Distorted audio 3 mics

  • July 26, 2024
  • 1 reply
  • 1115 views

Hello,

 

I recently started editing a podcast with Adobe premiere pro. I've done a 2 person edit with video and audio tracks, with those projects I have 2 video files and 2 audio files, quality has been great. I did our first 3 person podcast, which now gave me 3 separate audio tracks. When editing the 3 audios, I get almost like a distortion/not clean sound for the tracks, I was able to play around with it and the only way I could get the audio to sounds good was to cut the 3 audios and disable the other 2 tracks while one person was talking to make audio sounds good. This process took too long I was hoping someone has a solution or can tell me what I'm doing incorrectly to fix this issue. 

Correct answer PaulMurphy

Hi Benjamin,

Is your audio meter showing red when you're playing back your clips? This could mean that your audio is "peaking," which happens when the sound levels are too high and cause distortion. The more audio clips you stack on top of each other, the higher your audio meters will reach, until eventually they peak. 

To fix this, you can turn down the gain on your clips. A quick way to do this is using the Essential Sound panel:

1. Select your audio clips in the timeline.
2. Go to Window > Essential Sound to open the Essential Sound panel.
3. In the Essential Sound panel, select Dialogue (if it's dialogue audio).
4. Click Auto-Match.

This should help reduce the distortion and make your audio clearer.

Cheers,
Paul

1 reply

PaulMurphyCommunity ExpertCorrect answer
Community Expert
July 26, 2024

Hi Benjamin,

Is your audio meter showing red when you're playing back your clips? This could mean that your audio is "peaking," which happens when the sound levels are too high and cause distortion. The more audio clips you stack on top of each other, the higher your audio meters will reach, until eventually they peak. 

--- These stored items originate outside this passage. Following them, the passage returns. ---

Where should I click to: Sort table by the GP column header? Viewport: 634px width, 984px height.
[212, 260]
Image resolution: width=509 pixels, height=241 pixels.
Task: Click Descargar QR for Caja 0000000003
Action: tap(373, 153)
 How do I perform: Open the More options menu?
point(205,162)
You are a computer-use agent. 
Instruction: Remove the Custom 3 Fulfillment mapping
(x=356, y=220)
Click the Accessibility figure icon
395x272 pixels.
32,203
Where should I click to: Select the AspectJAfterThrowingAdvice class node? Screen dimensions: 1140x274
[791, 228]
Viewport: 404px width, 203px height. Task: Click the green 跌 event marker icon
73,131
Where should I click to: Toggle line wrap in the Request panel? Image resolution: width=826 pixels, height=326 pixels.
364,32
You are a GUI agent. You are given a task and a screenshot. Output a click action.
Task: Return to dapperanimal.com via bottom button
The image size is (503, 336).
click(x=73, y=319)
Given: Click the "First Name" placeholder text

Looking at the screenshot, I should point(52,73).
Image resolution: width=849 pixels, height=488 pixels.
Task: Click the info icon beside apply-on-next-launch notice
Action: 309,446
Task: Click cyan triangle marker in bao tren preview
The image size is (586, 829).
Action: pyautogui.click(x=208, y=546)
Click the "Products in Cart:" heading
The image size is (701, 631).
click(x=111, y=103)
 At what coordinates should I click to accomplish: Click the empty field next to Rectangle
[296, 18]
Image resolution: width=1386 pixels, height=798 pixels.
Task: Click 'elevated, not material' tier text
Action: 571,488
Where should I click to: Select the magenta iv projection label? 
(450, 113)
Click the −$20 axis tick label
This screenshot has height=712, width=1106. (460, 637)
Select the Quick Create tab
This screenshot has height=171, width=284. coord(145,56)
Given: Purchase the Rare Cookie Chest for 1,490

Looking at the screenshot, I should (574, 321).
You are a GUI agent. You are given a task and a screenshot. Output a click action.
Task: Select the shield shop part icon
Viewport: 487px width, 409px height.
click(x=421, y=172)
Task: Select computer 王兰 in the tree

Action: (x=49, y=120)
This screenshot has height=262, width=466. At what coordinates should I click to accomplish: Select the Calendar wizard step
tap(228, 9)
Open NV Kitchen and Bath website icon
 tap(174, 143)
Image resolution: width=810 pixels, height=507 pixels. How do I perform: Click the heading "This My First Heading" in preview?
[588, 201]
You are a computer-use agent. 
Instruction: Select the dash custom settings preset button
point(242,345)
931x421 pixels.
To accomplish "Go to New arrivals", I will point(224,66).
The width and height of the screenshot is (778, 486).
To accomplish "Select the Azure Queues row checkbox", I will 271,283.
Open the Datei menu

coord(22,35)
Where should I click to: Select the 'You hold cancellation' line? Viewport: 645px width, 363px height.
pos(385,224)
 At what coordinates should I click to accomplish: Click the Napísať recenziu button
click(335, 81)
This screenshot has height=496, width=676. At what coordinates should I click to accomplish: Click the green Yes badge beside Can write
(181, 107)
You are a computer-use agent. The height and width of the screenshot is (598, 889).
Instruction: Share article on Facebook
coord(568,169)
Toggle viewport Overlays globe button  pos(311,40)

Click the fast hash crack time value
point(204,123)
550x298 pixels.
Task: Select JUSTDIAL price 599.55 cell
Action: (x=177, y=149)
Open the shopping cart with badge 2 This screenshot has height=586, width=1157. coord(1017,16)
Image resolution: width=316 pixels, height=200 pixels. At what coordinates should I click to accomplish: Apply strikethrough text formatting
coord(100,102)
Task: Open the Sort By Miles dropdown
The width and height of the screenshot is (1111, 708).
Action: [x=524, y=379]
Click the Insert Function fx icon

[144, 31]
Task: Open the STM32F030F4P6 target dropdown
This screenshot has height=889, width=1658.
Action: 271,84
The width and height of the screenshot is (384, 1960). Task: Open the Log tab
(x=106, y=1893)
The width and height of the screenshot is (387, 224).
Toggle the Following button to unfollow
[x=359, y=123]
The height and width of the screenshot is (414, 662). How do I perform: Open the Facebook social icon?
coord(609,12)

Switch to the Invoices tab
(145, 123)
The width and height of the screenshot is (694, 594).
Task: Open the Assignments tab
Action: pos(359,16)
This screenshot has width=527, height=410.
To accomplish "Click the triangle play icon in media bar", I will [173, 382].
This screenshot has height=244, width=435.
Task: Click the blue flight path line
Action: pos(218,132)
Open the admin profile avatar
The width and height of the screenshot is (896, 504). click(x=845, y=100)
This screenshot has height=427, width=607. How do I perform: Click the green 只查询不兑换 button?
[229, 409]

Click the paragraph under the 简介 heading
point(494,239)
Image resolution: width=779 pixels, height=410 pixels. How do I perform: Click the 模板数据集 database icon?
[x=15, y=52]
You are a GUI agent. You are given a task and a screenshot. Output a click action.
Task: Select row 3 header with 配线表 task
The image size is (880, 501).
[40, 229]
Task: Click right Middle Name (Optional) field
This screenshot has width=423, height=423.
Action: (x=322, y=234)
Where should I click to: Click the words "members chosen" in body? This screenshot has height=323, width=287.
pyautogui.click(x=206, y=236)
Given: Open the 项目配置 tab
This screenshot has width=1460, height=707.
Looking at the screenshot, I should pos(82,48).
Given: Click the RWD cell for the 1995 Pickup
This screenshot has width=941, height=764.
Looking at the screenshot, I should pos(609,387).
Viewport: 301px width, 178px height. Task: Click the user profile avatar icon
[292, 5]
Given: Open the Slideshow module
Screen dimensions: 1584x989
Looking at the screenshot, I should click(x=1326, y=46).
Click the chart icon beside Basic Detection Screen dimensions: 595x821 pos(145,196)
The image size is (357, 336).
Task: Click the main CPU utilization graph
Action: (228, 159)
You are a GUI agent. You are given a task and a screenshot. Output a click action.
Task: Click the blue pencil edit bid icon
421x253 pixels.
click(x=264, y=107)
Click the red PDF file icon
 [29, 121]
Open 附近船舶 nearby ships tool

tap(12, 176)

To fix this, you can turn down the gain on your clips. A quick way to do this is using the Essential Sound panel:

1. Select your audio clips in the timeline.
2. Go to Window > Essential Sound to open the Essential Sound panel.
3. In the Essential Sound panel, select Dialogue (if it's dialogue audio).
4. Click Auto-Match.

This should help reduce the distortion and make your audio clearer.

Cheers,
Paul

Participant
January 29, 2025

Paul, this just solved our problem, thank you - hope it solved yours too Benjamin.